Practical guidance: Do not assume everyone invoicing as a limited company is outside employment status. Review each working relationship on its facts. For regular or long-term subcontractors, seek advice on their employment status before creating an enforcement risk.

CIS Registration Check

Under the Construction Industry Scheme, any contractor in construction must verify each subcontractor with HMRC before making the first payment. This is a separate obligation from right to work checks:

  1. Register as a contractor with HMRC if you pay subcontractors
  2. Verify each subcontractor's CIS registration via the HMRC online service or telephone
  3. Deduct tax at source: 20% for verified subcontractors; 30% for those not verified
  4. Submit monthly CIS returns to HMRC

CIS applies to subcontractors who are self-employed individuals or partnerships. It does not apply to limited companies in the same way (though gross payment status is available). A self-employed subcontractor who cannot be verified with HMRC as CIS-registered will have 30% deducted rather than 20% — this creates an incentive for subcontractors to be registered.

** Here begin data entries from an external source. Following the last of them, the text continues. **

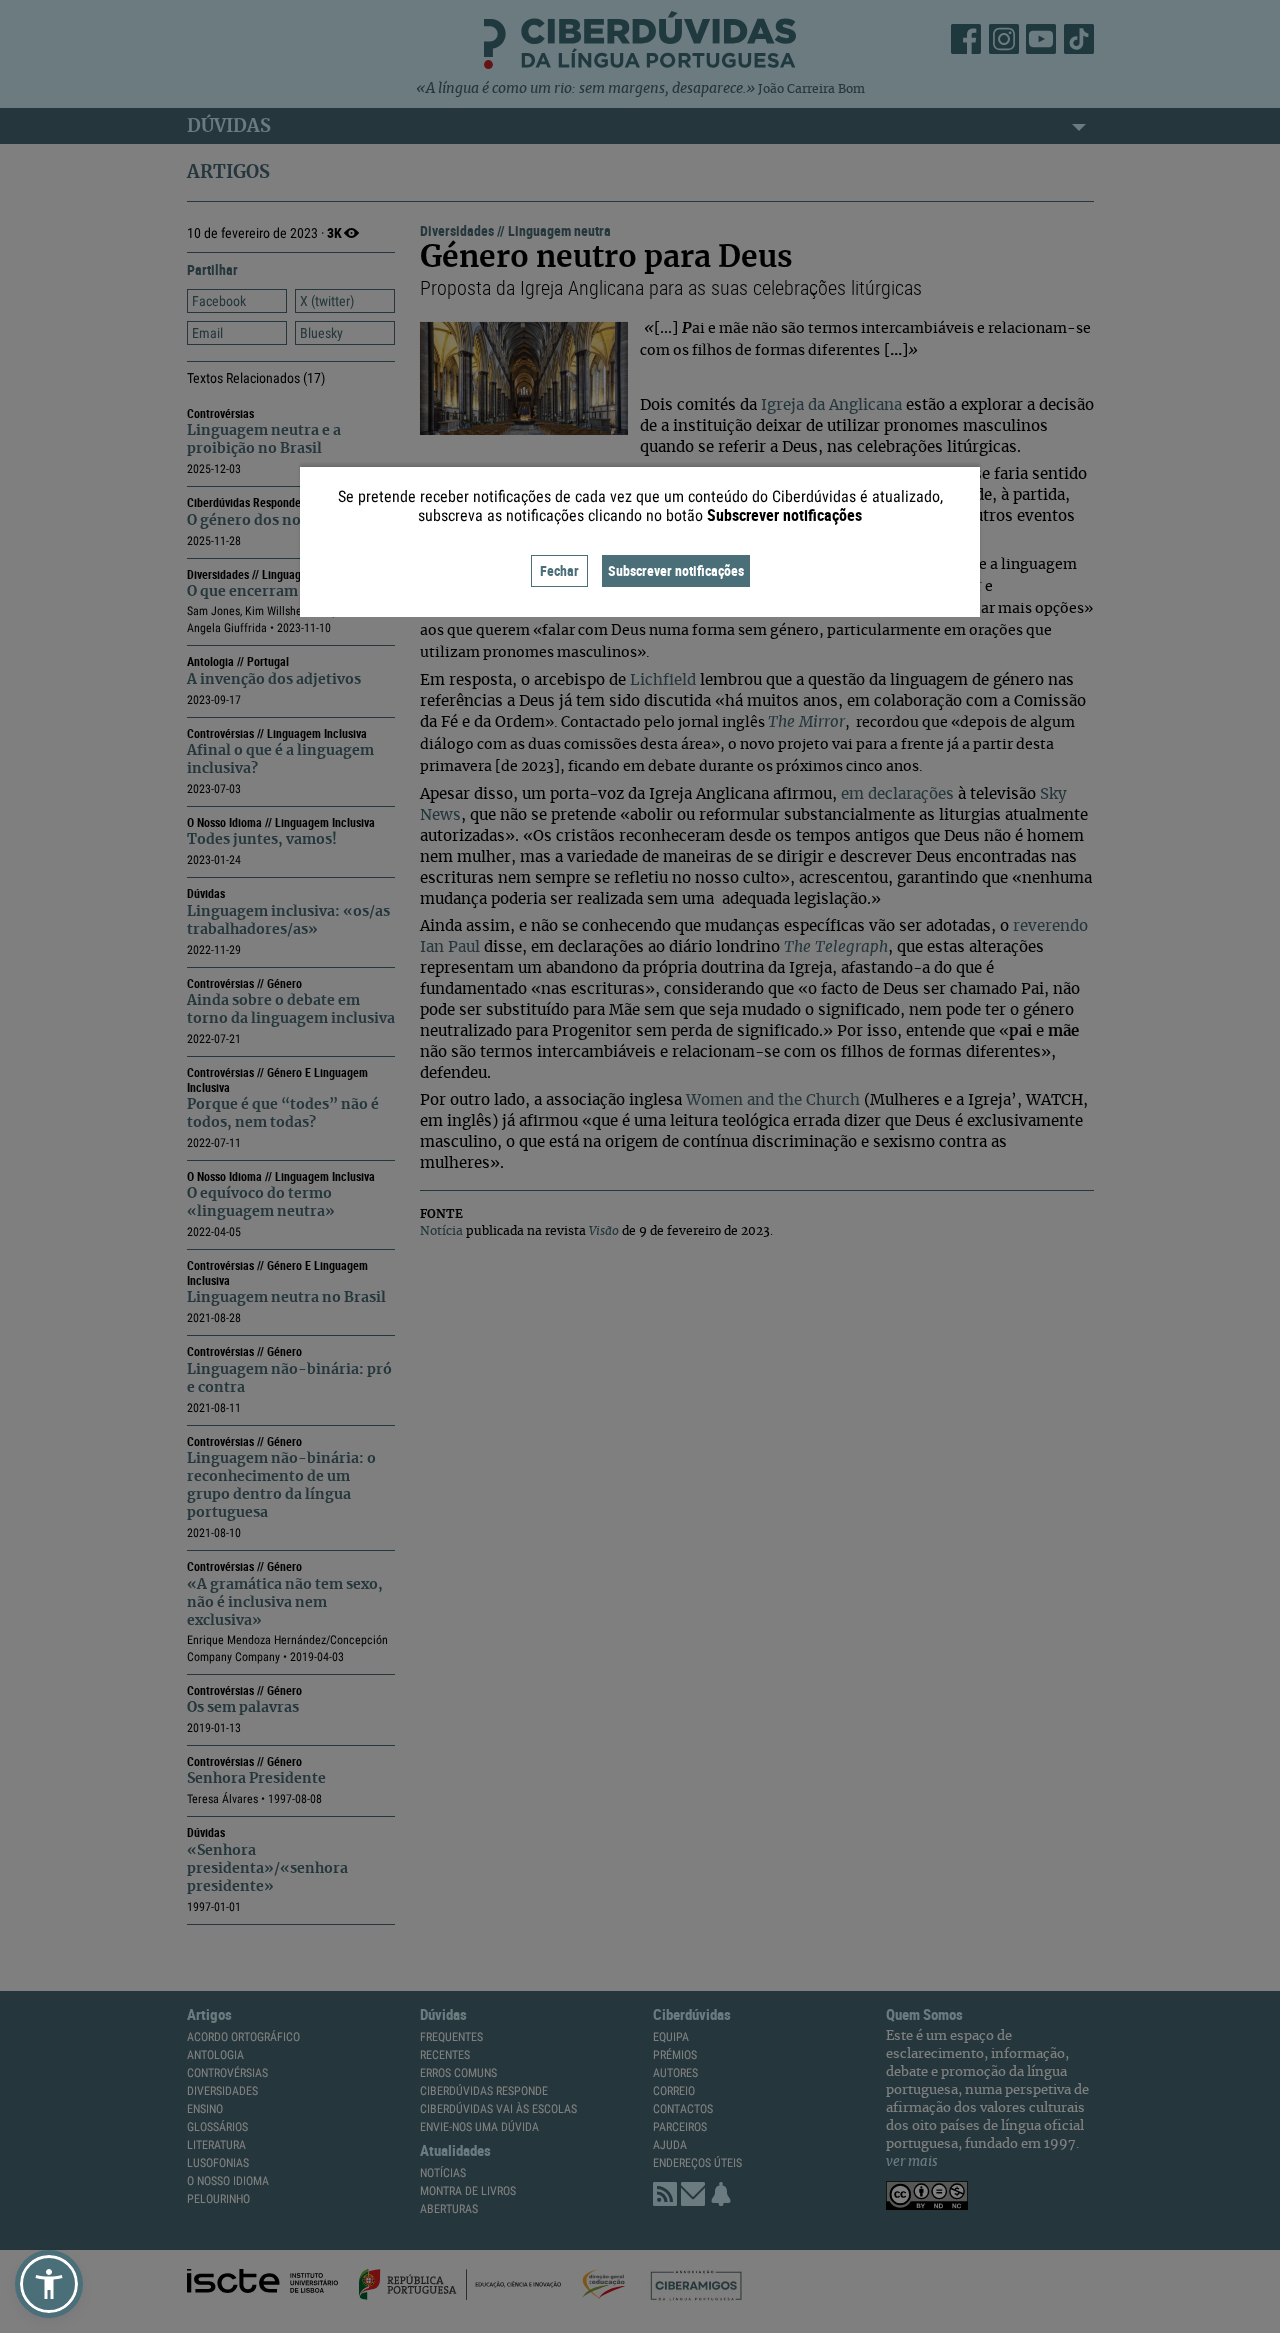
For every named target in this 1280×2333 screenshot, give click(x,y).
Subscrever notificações (676, 570)
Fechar (559, 570)
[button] (49, 2284)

Frequently Asked Questions

I've used the same subcontractor for years. Do I need to redo the check?

If the subcontractor is genuinely self-employed (their own business), you were never required to do a right to work check in the first place. If they are treated as a worker (not self-employed), the check needs to be repeated if their permission to work had an expiry date and that date is approaching.

Can I do the check on day one, before they've actually started?

Yes — checks should be done before the person starts work. You can do the check the morning of their first day, before they begin. Ideally, complete the check before the first day to avoid any doubt.

What if the worker can't provide their documents on day one?

You should not allow the worker to start until the check is complete. If genuine reasons prevent document production on day one (documents held elsewhere, etc.), you may contact the Home Office Employer Checking Service if you believe the worker has the right to work but cannot evidence it immediately. Do not assume — get confirmation before allowing work to commence.